TIFF to close with Victoria

With Jim Carrey, Mike Myers and Seth Rogen dominating the Hollywood box office, the Toronto International Film Festival has decided to embrace the Canadian comedy, eh?

As part of the Canadian program, the festival booked Sook-Yin Lee’s offbeat sexual comedy Year of the Carnivore to open the Canada First! showcase, while the Contemporary World Cinema program is to include world bows for Bruce Sweeney’s romantic comedy Excited, Robert Stefaniuk’s vampire yukker Suck and Gary Yates’ crime laugher High Life.

Year of the Carnivore coproducer Trish Dolman said the feature directorial debut by Lee, coproduced by Screen Siren Pictures and The Film Farm, was a ‘homage to clumsy young lovers.’

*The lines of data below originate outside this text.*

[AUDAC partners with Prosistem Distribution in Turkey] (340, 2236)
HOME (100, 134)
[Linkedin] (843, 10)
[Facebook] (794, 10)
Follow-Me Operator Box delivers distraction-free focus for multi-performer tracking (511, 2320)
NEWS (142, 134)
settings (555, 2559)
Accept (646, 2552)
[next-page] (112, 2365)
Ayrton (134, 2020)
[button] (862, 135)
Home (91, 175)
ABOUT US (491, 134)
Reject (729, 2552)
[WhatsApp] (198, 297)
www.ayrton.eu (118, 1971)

The CWC sidebar will also give a Canadian premiere to Matthew Bissonnette’s low-key comedy drama Passenger Side, a road movie about two brothers touring southern California that bowed at the Los Angeles Film Festival.

The Toronto fest also booked Peter Stebbings’ Defendor, a superhero flick that stars Woody Harrelson and Sandra Oh, for a world bow.

Elsewhere, Dilip Mehta will bring Cooking with Stella, a satire he co-wrote with sister Deepa Mehta, to Roy Thomson Hall for its world premiere.

Besides the populist crowd-pleasers, TIFF also booked art-house dramas for its 34th run, including Roy Thomson slots for Atom Egoyan’s Chloe and Terry Gilliam’s The Imaginarium of Doctor Parnassus, a Canada/U.K. coproduction.

Further, Ruba Nadda’s Cairo Time will unspool as part of the special presentations program, alongside Jacob Tierney’s The Trotsky and Xavier Dolan’s J’ai tué ma mère.

Festival organizers unveiled 70 titles in all in the Canadian program, with the bulk, 41, found in Short Cuts Canada.

The schedule is book-ended by British period dramas – with Jean-Marc Vallée’s Young Victoria to close Toronto after Jon Amiel’s Creation opens the festival on Sept. 10.

Young Victoria, which has been picked up for theatrical release here by Alliance Films, is the first film from Vallée after the success of his 2006 Quebecois coming-of-age drama C.R.A.Z.Y.

Of the 804 submissions Toronto received this year – 200 features and 604 shorts – only three Canadian features have so far made it to Roy Thomson Hall for gala slots, while five have landed in the high-profile Special Presentations sidebar.

Festival co-director Cameron Bailey had to defend his decision to overlook a Canadian film for opening night. He reiterated that he and festival co-director Piers Handling ‘fell in love’ with Creation and will work hard to ensure Canadian films that screen at TIFF find an audience during and after the festival.

Handling called this year’s Canadian film lineup ‘extensive and exciting,’ while Steve Gravestock, TIFF’s associate director of Canadian programming, said the Canuck contingent in Toronto this year was balanced between emerging talent and returning veterans like Guy Maddin, Chris Landreth, John Greyson and Min Sook Lee, who are bringing their latest shorts.

Toronto also booked four Canadian documentaries: Genius Within: The Inner Life of Glenn Gould, a portrait of the enigmatic pianist by Peter Raymont and Michele Hozer; Peter Mettler’s Petropolis: Aerial Perspectives on the Alberta Tar Sands; and two Hollywood-themed films, Neil Diamond’s Reel Injun and Brigitte Berman’s Hugh Hefner: Playboy, Activist and Rebel.

TIFF will make additional film lineup announcements in the coming weeks ahead of its Sept. 10-19 run.